You're offered a bet. Roll a die: you win $10 on 6, lose $2 otherwise.

Should you take it?

Expected value answers this. It's the average outcome if you played the game infinitely many times. For this bet: (1/6)($10) + (5/6)(-$2) = $1.67 - $1.67 = $0.

The bet is fair. On average, you neither win nor lose.

Expected value is the single most important number in probability. It summarizes a random variable into one value that captures its center.


The Definition

For a discrete random variable X:

E[X] = Σ x · P(X = x)

Each possible value, weighted by its probability, summed.

Example: Fair die.

E[X] = 1(1/6) + 2(1/6) + 3(1/6) + 4(1/6) + 5(1/6) + 6(1/6) = (1 + 2 + 3 + 4 + 5 + 6)/6 = 21/6 = 3.5

The expected value is 3.5—a number you can never actually roll.
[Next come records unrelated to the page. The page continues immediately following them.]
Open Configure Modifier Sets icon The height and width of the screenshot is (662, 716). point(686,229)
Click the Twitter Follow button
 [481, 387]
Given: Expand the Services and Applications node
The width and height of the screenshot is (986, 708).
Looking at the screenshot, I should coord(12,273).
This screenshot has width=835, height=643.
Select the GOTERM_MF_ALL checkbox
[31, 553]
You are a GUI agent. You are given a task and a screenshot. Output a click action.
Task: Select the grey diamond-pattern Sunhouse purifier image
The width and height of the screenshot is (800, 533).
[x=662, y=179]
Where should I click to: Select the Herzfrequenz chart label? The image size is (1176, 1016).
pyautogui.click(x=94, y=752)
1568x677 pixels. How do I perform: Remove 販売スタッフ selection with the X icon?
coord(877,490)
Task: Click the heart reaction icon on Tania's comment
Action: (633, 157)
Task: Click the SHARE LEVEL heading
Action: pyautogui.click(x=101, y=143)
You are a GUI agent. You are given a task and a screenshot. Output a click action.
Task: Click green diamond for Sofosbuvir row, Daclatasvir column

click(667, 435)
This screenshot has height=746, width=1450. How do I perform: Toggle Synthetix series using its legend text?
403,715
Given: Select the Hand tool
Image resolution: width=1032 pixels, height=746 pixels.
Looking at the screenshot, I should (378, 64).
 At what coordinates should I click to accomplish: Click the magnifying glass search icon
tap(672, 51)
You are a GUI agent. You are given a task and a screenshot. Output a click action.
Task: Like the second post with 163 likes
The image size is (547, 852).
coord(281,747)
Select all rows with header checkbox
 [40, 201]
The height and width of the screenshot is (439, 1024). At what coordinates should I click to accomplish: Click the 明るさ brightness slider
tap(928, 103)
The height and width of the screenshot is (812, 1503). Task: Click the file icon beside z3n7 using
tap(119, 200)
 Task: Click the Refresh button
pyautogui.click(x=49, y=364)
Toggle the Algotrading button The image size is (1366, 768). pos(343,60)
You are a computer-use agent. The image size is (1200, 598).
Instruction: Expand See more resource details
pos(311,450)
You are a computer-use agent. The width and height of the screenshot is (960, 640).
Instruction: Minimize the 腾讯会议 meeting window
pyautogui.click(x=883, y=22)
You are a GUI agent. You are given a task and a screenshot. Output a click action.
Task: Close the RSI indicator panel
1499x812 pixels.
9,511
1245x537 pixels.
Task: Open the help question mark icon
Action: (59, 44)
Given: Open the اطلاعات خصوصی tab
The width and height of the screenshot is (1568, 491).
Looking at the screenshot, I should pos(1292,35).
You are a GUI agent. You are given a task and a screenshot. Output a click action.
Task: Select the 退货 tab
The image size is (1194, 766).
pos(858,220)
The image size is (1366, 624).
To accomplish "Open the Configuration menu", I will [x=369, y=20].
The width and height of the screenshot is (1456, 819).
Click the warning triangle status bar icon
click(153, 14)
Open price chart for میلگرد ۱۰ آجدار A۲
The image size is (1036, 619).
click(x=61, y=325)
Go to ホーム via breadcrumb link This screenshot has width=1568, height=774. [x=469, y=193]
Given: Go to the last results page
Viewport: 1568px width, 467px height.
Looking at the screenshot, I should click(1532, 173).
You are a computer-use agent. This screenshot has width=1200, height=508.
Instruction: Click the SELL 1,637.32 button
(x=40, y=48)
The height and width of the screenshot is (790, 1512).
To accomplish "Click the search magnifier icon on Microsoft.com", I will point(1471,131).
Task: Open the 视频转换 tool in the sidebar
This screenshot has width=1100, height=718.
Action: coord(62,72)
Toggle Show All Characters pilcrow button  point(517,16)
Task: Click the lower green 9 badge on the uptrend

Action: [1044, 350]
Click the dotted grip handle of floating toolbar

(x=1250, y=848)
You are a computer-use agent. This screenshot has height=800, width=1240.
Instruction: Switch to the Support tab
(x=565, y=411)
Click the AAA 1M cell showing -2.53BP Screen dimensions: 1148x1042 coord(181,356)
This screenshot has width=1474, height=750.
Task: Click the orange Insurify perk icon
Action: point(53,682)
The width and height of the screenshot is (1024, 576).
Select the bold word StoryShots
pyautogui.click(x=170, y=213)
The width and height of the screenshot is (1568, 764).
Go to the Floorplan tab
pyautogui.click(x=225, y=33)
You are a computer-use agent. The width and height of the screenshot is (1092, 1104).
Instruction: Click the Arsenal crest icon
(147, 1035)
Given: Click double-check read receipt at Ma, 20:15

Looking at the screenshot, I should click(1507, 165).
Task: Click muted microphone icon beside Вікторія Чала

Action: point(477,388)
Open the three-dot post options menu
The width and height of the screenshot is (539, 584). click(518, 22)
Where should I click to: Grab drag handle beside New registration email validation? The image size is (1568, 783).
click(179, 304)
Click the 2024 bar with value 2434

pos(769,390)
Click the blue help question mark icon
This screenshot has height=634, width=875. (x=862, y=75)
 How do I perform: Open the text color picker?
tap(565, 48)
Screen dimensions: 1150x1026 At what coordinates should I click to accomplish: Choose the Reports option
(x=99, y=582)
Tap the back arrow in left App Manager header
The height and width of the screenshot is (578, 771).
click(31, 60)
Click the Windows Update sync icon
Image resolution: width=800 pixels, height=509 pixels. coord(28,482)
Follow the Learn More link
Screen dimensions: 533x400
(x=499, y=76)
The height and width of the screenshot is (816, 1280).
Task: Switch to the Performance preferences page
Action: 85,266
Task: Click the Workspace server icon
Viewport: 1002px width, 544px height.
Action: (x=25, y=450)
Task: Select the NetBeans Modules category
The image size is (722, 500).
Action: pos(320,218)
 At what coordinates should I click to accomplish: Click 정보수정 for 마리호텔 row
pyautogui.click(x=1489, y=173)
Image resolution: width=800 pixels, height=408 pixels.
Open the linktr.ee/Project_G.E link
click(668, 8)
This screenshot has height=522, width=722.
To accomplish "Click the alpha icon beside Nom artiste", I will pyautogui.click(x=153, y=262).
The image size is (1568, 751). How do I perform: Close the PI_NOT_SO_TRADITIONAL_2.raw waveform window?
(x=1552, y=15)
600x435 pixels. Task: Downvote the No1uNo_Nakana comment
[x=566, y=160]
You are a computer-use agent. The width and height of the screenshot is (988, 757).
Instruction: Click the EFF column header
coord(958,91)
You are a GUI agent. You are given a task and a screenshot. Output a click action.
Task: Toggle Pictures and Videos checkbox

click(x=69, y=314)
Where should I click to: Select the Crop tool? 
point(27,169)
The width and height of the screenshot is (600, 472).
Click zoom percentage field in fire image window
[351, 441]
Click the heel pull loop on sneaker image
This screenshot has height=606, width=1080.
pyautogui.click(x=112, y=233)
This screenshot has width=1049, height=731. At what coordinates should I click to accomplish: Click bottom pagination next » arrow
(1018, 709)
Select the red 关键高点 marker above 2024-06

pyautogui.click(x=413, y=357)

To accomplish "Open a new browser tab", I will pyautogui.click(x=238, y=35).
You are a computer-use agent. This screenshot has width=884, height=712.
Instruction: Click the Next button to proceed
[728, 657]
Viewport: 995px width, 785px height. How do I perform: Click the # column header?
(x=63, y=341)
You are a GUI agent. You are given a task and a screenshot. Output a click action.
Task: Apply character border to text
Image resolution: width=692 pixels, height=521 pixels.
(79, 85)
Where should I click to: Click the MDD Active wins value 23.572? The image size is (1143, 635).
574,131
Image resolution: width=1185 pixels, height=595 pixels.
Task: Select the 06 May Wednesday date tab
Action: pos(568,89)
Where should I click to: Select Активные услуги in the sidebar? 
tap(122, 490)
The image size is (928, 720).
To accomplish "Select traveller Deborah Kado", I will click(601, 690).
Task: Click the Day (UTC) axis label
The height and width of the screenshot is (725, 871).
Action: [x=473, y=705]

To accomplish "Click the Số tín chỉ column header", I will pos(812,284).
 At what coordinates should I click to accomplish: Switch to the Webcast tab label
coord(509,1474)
That's fine. Expected value isn't about any single outcome; it's about the long-run average.

For continuous random variables:

E[X] = ∫ x · f(x) dx

Same idea: each value weighted by its probability density, integrated.


Why "Expected"?

The name is somewhat misleading. E[X] isn't necessarily expected in the sense of "likely." It's the center of mass of the probability distribution.

If you had a physical bar shaped like the probability distribution, E[X] is where it balances.

For the die, it balances at 3.5. For a coin coded as 0/1, it balances at 0.5.


Properties of Expected Value

Linearity: The most important property.

E[aX + b] = aE[X] + b

E[X + Y] = E[X] + E[Y] — always true, even if X and Y are dependent!

Example: You roll two dice. What's E[sum]?

E[X + Y] = E[X] + E[Y] = 3.5 + 3.5 = 7

This is why 7 is the most common sum—it's the expected value.

Scaling: E[cX] = c · E[X]

Independence: If X and Y are independent, E[XY] = E[X] · E[Y]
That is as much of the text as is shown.